Indonesia has the potential to become key player in the global lithium battery industry and shouldn’t end up as merely a market for electric vehicles, the minister said.
“The key is lithium battery and we have the world’s largest nickel ore reserves. Several years ago, we began to develop the downstream industry [for nickel] but we couldn’t do that alone. We didn’t have the full technological application so we engaged with China,” Luhut said.
“We are now able to produce iron steel and carbon steel and by 2024 we will have the capability to build lithium battery because we can extract cobalt from low-grade nickel ore,” Luhut said.
“In Weda Bay industrial park, Central Halmahera [North Maluku], we are processing copper from Freeport mines to extract sulfuric acid, which will then go to Morowali [Central Sulawesi] or Karawang [West Java] -- where there will be a Hyundai electric car assembly plant and LG -- to produce lithium battery,” he said.
Luhut said Indonesia can become a key player in the global electric vehicle industry because all it needs is just “battery and motor”.
“We will become the second or third largest lithium battery producer in the world in 2027. Indonesia will become part of the global supply chain,” Luhut said.
The government is making tremendous efforts to lift domestic industry to a new level, by sending young talents to foreign countries to learn, for instance, how to extract cobalt from nickel ore, Luhut said.
“Many don’t realize that during this challenging situation due to Covid-19, we enjoyed a surplus in international trade because of the iron steel export, which valued at $10 billion. Next year, the export value is targeted at $13 billion to 15 billion, and up to $35 billion by 2024,” he said.
“The current account deficit should no longer be an issue by 2024.”
Apart from nickel, Indonesia is also developing the downstream industry for bauxite in Bintan Island to begin production by January next year, he said.
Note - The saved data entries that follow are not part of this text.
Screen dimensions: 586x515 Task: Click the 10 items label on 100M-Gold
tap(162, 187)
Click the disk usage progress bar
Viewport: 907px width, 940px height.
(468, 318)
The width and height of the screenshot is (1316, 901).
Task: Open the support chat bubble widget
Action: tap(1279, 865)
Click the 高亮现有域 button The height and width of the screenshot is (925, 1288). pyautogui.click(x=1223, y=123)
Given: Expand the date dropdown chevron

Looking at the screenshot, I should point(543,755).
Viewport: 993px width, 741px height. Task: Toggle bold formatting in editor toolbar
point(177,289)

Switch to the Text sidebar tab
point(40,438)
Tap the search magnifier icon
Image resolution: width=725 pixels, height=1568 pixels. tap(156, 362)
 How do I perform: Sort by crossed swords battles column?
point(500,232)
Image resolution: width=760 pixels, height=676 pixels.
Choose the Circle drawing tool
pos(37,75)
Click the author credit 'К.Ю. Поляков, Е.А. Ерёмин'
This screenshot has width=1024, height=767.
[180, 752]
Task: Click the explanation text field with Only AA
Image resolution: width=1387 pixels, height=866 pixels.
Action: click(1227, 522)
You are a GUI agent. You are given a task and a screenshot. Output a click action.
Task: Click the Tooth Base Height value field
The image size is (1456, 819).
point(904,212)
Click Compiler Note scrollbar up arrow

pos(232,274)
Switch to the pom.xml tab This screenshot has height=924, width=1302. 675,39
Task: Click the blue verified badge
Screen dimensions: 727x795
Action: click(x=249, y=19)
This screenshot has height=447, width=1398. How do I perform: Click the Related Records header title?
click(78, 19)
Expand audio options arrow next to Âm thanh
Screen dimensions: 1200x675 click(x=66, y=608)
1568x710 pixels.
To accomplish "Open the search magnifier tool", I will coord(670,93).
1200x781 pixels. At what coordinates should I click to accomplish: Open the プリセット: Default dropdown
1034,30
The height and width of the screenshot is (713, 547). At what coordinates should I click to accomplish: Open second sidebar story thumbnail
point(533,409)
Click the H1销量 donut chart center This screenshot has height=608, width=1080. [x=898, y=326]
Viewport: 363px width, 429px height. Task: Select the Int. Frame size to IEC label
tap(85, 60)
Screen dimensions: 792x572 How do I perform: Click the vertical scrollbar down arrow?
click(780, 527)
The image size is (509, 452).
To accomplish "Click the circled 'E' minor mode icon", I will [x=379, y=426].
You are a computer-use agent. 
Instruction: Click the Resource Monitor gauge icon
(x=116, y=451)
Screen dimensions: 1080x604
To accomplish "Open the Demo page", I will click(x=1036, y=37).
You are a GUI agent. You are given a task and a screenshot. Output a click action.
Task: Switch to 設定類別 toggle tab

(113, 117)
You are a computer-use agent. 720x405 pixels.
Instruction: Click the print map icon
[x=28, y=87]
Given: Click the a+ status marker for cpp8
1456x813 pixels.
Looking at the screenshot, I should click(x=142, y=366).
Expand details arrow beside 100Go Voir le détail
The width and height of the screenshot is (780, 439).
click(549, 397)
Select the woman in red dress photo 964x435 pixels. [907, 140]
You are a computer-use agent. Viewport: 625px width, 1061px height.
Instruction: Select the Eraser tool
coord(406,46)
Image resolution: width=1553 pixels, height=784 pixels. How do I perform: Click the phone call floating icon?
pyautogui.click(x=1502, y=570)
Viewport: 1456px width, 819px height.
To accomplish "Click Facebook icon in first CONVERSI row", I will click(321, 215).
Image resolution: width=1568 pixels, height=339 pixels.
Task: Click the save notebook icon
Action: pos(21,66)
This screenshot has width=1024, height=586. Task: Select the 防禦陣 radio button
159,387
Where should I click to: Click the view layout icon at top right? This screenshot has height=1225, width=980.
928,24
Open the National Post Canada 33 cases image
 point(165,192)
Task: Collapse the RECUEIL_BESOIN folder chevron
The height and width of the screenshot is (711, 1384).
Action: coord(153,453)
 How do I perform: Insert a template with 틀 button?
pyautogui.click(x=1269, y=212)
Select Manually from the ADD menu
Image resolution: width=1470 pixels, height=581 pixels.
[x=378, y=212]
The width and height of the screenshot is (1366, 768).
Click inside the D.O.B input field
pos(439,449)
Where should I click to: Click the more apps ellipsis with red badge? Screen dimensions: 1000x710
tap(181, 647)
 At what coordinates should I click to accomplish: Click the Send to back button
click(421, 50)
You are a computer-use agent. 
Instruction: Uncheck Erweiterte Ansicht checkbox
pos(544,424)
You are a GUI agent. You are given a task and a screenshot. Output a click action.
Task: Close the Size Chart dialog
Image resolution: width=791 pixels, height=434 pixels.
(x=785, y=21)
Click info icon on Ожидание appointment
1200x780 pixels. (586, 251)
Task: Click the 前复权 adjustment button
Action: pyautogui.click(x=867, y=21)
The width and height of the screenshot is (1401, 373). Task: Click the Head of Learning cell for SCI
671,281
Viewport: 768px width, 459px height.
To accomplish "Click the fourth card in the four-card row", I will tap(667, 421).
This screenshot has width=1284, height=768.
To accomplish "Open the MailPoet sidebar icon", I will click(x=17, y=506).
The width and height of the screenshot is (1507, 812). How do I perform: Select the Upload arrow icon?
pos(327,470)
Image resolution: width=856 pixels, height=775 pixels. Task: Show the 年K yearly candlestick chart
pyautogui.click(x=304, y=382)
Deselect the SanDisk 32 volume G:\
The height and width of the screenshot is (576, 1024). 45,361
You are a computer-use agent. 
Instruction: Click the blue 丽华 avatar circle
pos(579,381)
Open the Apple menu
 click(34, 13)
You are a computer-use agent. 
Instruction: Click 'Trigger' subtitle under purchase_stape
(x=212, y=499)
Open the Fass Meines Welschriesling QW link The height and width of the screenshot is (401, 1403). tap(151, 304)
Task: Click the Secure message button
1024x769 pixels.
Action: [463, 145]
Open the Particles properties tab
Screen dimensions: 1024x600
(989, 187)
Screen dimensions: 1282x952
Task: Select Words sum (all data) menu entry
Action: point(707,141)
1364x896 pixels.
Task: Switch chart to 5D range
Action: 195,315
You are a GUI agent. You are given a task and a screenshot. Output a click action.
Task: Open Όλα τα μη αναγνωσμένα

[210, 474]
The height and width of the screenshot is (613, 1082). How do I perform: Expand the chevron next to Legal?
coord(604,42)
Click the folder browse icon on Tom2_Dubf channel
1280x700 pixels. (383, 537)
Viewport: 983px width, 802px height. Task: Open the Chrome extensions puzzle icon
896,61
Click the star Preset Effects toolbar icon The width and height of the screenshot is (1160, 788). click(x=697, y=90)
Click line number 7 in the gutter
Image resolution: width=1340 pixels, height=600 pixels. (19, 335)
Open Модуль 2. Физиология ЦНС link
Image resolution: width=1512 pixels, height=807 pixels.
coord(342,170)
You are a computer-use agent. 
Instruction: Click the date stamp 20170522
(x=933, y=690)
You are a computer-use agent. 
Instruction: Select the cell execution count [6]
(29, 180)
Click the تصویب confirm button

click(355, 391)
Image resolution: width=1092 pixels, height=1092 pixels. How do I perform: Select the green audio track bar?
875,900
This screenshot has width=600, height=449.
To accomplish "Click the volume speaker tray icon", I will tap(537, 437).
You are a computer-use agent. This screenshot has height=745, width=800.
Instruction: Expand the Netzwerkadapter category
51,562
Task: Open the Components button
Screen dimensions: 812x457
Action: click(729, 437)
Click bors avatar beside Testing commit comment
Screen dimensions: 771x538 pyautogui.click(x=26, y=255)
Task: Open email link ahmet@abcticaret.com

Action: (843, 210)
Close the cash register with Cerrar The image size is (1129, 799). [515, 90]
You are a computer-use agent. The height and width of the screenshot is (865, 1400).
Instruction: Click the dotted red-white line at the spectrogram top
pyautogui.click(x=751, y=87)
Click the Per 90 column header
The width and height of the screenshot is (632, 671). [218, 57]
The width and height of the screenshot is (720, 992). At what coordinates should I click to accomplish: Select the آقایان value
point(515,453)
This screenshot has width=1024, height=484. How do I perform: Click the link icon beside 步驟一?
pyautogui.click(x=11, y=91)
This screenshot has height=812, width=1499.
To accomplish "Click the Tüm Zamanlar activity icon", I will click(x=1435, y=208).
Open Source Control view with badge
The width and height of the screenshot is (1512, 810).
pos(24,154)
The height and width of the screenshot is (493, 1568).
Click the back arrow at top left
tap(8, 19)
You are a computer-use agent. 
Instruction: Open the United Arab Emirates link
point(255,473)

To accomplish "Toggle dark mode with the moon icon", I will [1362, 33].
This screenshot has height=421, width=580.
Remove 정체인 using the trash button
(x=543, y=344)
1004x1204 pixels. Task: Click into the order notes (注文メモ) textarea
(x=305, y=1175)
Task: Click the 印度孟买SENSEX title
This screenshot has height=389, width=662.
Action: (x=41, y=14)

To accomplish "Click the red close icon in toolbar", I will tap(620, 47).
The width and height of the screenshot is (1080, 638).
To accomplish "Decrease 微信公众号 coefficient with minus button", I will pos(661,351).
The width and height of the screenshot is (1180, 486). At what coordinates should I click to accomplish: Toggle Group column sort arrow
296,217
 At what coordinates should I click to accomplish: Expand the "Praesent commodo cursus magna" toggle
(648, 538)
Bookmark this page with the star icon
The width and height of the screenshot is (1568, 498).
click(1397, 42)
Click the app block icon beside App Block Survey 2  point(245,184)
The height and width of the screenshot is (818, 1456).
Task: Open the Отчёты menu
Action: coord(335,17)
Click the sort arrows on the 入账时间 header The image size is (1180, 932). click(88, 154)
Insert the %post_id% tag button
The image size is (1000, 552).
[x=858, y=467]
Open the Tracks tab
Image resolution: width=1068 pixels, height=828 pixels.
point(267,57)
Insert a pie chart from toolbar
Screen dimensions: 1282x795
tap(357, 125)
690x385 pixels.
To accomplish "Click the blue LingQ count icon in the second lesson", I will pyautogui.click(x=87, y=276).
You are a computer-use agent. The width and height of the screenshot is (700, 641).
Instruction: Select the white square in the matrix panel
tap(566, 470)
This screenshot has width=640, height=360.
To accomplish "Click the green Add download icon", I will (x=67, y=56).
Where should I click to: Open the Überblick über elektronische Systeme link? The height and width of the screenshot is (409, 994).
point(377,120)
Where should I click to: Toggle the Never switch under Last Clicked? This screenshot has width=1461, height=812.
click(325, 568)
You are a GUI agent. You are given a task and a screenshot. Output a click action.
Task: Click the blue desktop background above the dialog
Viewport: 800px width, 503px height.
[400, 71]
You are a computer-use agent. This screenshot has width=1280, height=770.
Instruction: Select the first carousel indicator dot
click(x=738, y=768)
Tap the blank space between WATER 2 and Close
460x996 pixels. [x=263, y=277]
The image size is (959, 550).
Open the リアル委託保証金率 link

Satryo Soemantri Brodjonegoro, an advisor for Luhut, said Indonesia is gaining momentum in the EV industry and that President Joko Widodo has signed a decree on the acceleration of EV development.
“We shouldn’t let go of this momentum. EV technology is much simpler compared to combustion engine. In EV, it only needs battery, electric motor and computer,” Satryo said in the webinar.
“We must share a common vision here, that we will start producing EVs, otherwise we will be lagging behind other countries such as Vietnam.”
Satryo said there is no way the country can start the EV industry from scratch and South Korea’s Hyundai could likely become a partner as it plans to set up an assembly plant for electric vehicles in West Java.
“Hyundai will build a plant in Purwakarta. They can do that but there must be a scenario … that maybe within five years the entire components are built in Indonesia, including batteries,” he said.
“We cannot start from scratch, but we cannot let ourselves become merely an assembly plant or market either.”